Exercise:
Pull every line holding the word "Task" from the data below and copy it.

Record extracts:
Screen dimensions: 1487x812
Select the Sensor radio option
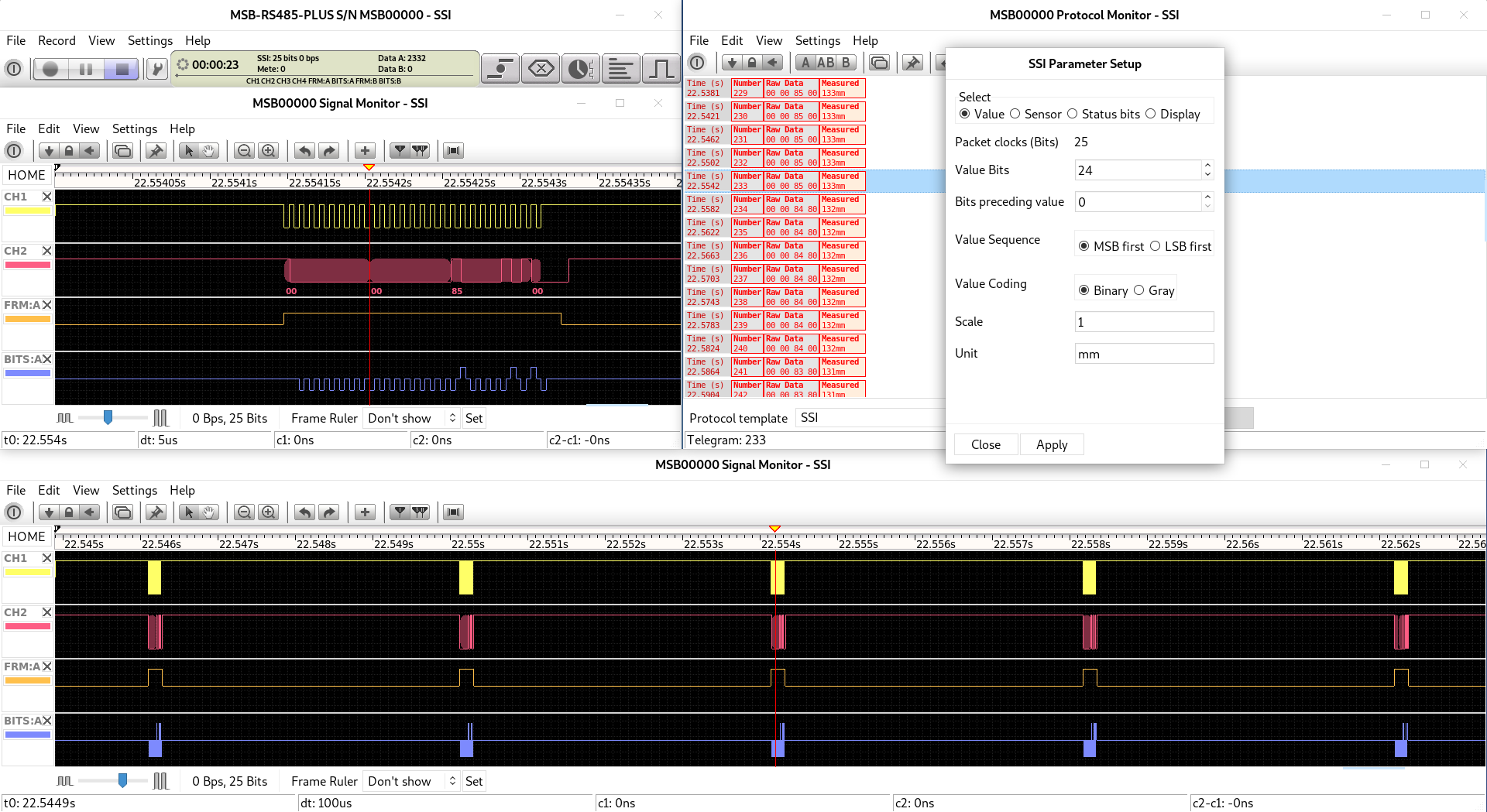click(x=1015, y=114)
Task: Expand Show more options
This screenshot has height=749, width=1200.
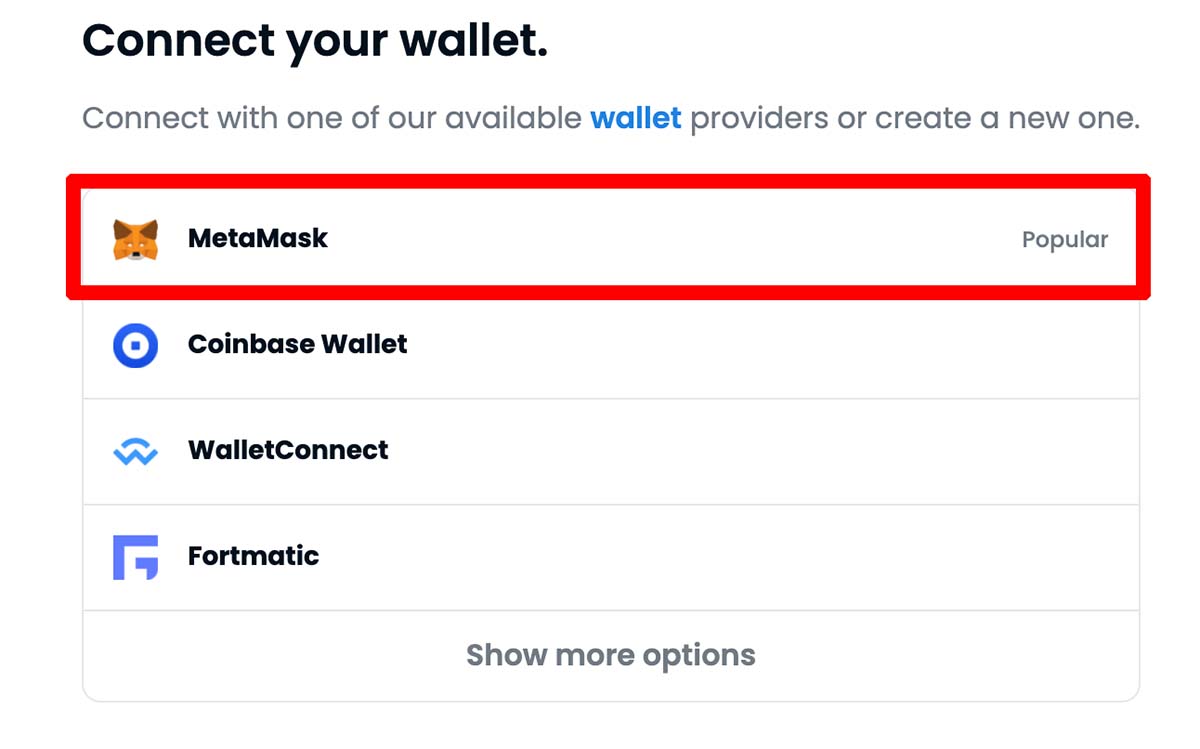Action: tap(611, 655)
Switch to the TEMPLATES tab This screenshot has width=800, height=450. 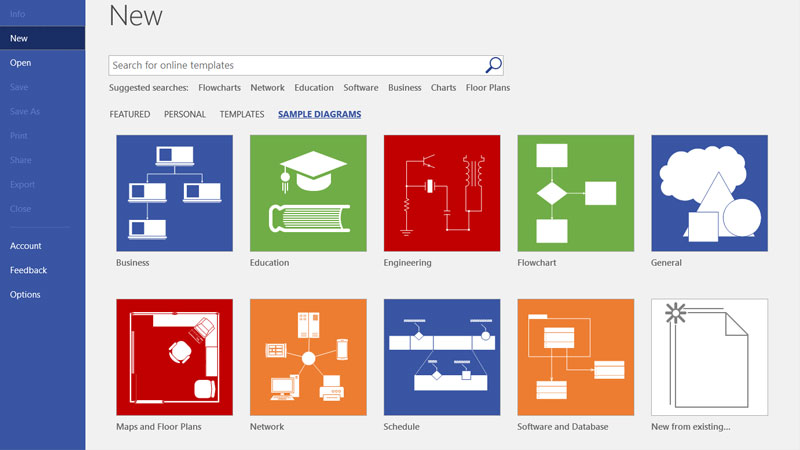(x=242, y=115)
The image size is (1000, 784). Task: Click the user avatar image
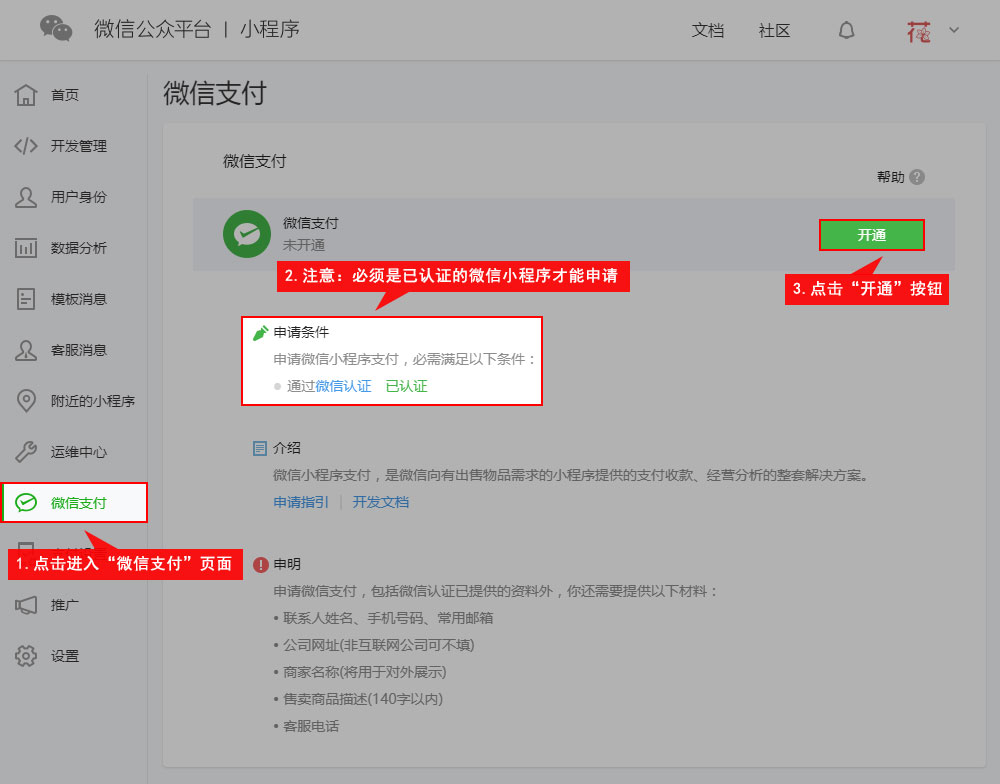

Exercise output:
Task: Expand Show more options
The image size is (1000, 784). Task: Click the user avatar image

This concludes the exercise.